CRONACA - 17 maggio 2025, 12:11

Brissogne in fiamme, agenti abbandonati: carcere fuori controllo

Rivolta feroce nel carcere di Brissogne: sezioni devastate, fiamme nei corridoi, agenti intossicati e istituto privo di comando da anni. L’OSAPP accusa: «Una bomba sociale ignorata dalla politica, gli agenti lasciati soli a fronteggiare l’inferno». Interventi tardivi e assenza delle unità speciali aggravano un quadro già tragico

Brissogne in fiamme, agenti abbandonati: carcere fuori controllo

È scoppiato l’inferno a Brissogne. Non è solo una metafora: giovedì sera, 16 maggio, intorno alle 19:00, la Casa Circondariale di Aosta si è trasformata in un campo di battaglia. Le sezioni A1 e C1, dove sono ristretti i detenuti a regime ordinario, sono state il teatro di una vera e propria rivolta. Fiamme, fumo, urla, devastazione. Il tutto andato avanti per ore, fino all’una del mattino. Un incubo.

I detenuti hanno appiccato incendi con lenzuola e materassi, alimentando i roghi nei corridoi. Il fumo era talmente denso da costringere il personale a evacuare le sezioni, mentre la tensione cresceva come un'onda pronta a travolgere tutto. Approfittando del caos, un gruppo di reclusi ha forzato i cancelli interni, assaltando la rotonda, cuore operativo degli agenti. Fili elettrici tranciati, neon distrutti, vetri infranti, computer sfasciati. E ancora, bombolette di gas incendiate e lanciate come molotov artigianali. L’intera struttura ha tremato sotto il peso dell’incuria e dell’abbandono.

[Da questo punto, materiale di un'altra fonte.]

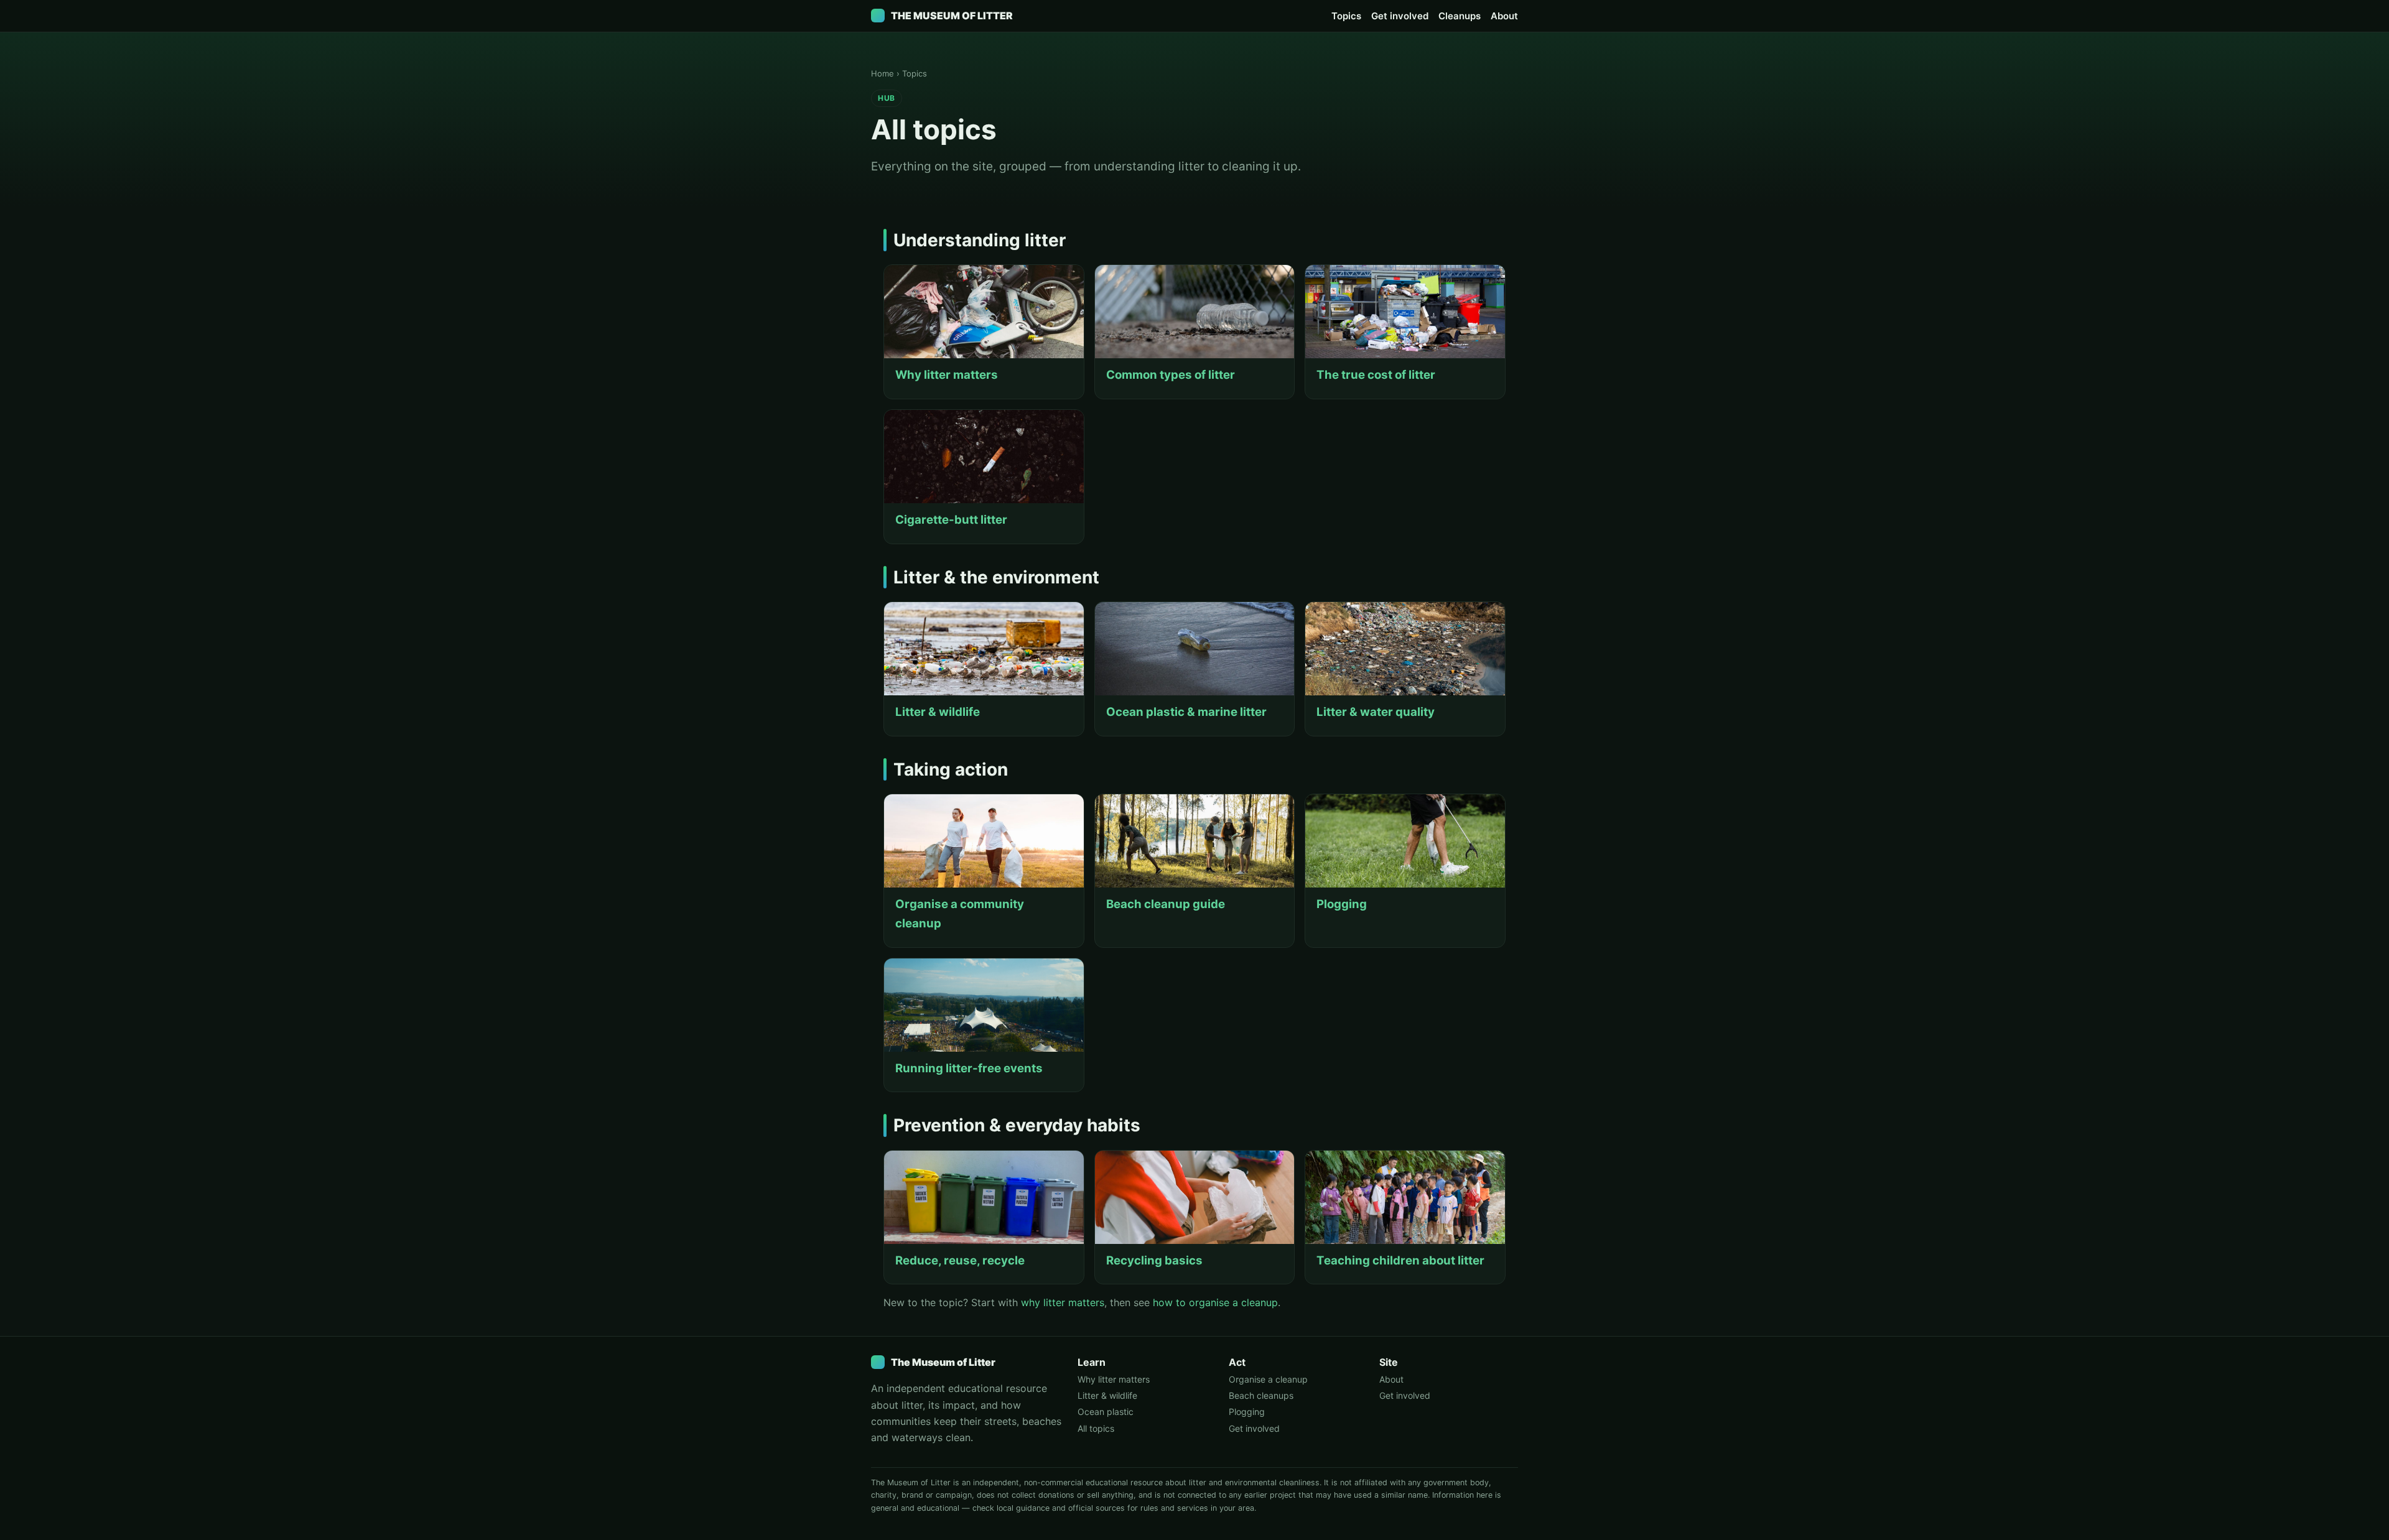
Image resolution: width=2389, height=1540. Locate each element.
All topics (1096, 1428)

Tre agenti sono finiti al Pronto Soccorso per sintomi da intossicazione. Uno è svenuto nella sezione, e – in un paradosso che dice molto – sono stati alcuni detenuti ad assisterlo per primi. E se da una parte c’è chi ha perso il controllo, dall’altra c’è chi, perfino dietro le sbarre, ha mostrato un barlume di umanità. Un’umanità che invece sembra essere del tutto scomparsa nelle alte sfere dell’amministrazione penitenziaria e della politica.

«Solo slogan e passerelle», tuona Leo Beneduci, Segretario Generale dell’OSAPP, che da anni denuncia lo stato comatoso dell’istituto di Brissogne. Da oltre otto anni il carcere è privo di un Comandante. Otto anni. In una struttura dove ogni giorno si incrociano tensioni, pericoli, disperazione e degrado. «Non possiamo più accettare questa precarietà organizzativa. La rimozione dei vertici attuali è urgente, servono figure di comando autorevoli e preparate. Gli agenti non possono continuare a essere carne da macello per l’indifferenza dello Stato.»

Beneduci racconta anche di un giovane agente che, pochi giorni fa, ha deciso di dimettersi. Troppe pressioni, troppa solitudine. E oggi, dopo la notte di fuoco, quelle dimissioni non sembrano più un gesto isolato, ma il grido muto di un sistema che sta franando. Come scriveva Primo Levi: “Se comprendere è impossibile, conoscere è necessario”. E noi dobbiamo conoscere, raccontare, denunciare.

Il carcere, si sa, è lo specchio opaco della società. Ma quando il vetro si rompe e nessuno lo ripara, i riflessi che ne escono sono quelli di un Paese che ha smesso di guardare negli occhi la realtà. La realtà degli agenti che, senza adeguata formazione né mezzi, affrontano emergenze da reparto militare. La realtà di istituti in cui, come a Brissogne, non si è visto neppure l’ombra del GIR o del GIO, le famose unità speciali osannate a Roma e assenti sul campo.

Beneduci è netto: «La situazione è indegna. A rischiare la vita sono gli agenti, lasciati soli, ignorati, schiacciati da responsabilità immense senza tutele. La politica si mostra cieca, sorda, muta».

“Non si può pensare bene, amare bene, dormire bene, se non si è vissuto bene”, scriveva Virginia Woolf. E cosa vuol dire “vivere bene” per chi lavora in carcere? Sopravvivere ogni giorno senza sapere se si tornerà a casa. A Brissogne, ormai, anche questo diritto elementare sembra essere svanito nel fumo acre dell’indifferenza.

Il carcere non è una zona franca. Intervenga anche la politica valdostana.